═══ Extract ═══
In addition to SLS, other PBF methods were developed, such as multi-jet fusion (MJF), which introduced a novel approach by using inkjet printing technology in conjunction with an energy source. MJF fuses powdered polymers through the application of chemical agents, followed by exposure to infrared radiation, resulting in a more uniform heating and higher production speeds than traditional SLS. The goal of these technologies is to maximize precision, minimize production time, assure product quality, and expand material options, all while enabling the production of high-performance parts suitable for end-use applications.

Despite these advances, the traditional PBF processes faced limitations in terms of build speed and scalability. As the demand for higher throughput and larger-scale production grew, attention turned to enhancing PBF techniques to handle large surface areas while maintaining the precision and material properties of earlier methods.
═══
**Objective:**
Write the next part of the passage on powder bed fusion methods, starting after its last sentence.
═══ Dataset extract ═══
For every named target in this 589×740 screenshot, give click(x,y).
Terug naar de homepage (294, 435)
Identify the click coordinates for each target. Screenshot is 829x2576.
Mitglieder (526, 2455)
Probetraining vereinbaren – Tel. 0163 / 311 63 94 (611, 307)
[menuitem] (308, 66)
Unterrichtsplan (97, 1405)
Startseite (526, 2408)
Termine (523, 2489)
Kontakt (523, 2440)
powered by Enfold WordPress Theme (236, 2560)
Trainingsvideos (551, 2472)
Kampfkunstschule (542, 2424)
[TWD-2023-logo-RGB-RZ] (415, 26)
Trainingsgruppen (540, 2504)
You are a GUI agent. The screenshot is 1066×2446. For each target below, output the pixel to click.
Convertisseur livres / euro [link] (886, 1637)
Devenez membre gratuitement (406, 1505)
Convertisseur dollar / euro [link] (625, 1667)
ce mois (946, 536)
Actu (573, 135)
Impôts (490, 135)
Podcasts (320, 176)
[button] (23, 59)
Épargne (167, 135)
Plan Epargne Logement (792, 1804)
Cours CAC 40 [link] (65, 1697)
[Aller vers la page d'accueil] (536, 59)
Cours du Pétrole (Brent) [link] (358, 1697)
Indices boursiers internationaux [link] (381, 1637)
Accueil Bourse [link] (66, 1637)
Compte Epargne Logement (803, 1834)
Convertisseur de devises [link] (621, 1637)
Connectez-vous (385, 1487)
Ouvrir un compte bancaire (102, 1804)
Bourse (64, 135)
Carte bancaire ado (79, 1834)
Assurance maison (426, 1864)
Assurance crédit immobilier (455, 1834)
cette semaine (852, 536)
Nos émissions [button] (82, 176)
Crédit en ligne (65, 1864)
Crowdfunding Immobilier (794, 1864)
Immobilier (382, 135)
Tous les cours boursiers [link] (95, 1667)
═══
**Reply:**
This demand for higher scalability and production speed paved the way for Large Area Projection Sintering (LAPS), a newer evolution in polymer powder bed fusion technology. LAPS builds upon the fundamental principles of PBF but replaces the point-by-point scanning of a laser or other energy sources with large-area projection systems. In LAPS, an entire layer of powder can be sintered simultaneously using a high-resolution, large-area energy source, such as a digital light projector or array of infrared lamps. By sintering entire regions of the powder bed in a single step, this technology dramatically increases the speed of production and reduces the time needed to manufacture larger parts and allows for processing of a wider range of materials with improved material properties.

The introduction of LAPS marks a significant advancement in powder bed fusion for polymers, enabling more efficient, scalable production while preserving the high precision and mechanical properties characteristic of traditional PBF methods. This process holds great promise for large-scale manufacturing and is poised to meet the growing industrial demand for high-performance, additively manufactured polymer parts. However, monitoring and controlling the process in real-time can be difficult but the ability to do so could increase the quality of the printed object and increase the ability to create the same object with the same physical traits.

SUMMARY OF THE DISCLOSURE

Disclosed herein is a system and a method for observation and control of powder bed fusion.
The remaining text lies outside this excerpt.